»»

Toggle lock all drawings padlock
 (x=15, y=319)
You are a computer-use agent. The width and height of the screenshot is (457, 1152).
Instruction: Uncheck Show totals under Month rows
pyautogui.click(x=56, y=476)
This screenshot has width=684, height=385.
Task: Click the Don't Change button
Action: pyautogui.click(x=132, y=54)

««

Each record above must be output without any alteration.

▶ **Answer box**:
Toggle lock all drawings padlock
 (x=15, y=319)
You are a computer-use agent. The width and height of the screenshot is (457, 1152).
Instruction: Uncheck Show totals under Month rows
pyautogui.click(x=56, y=476)
This screenshot has width=684, height=385.
Task: Click the Don't Change button
Action: pyautogui.click(x=132, y=54)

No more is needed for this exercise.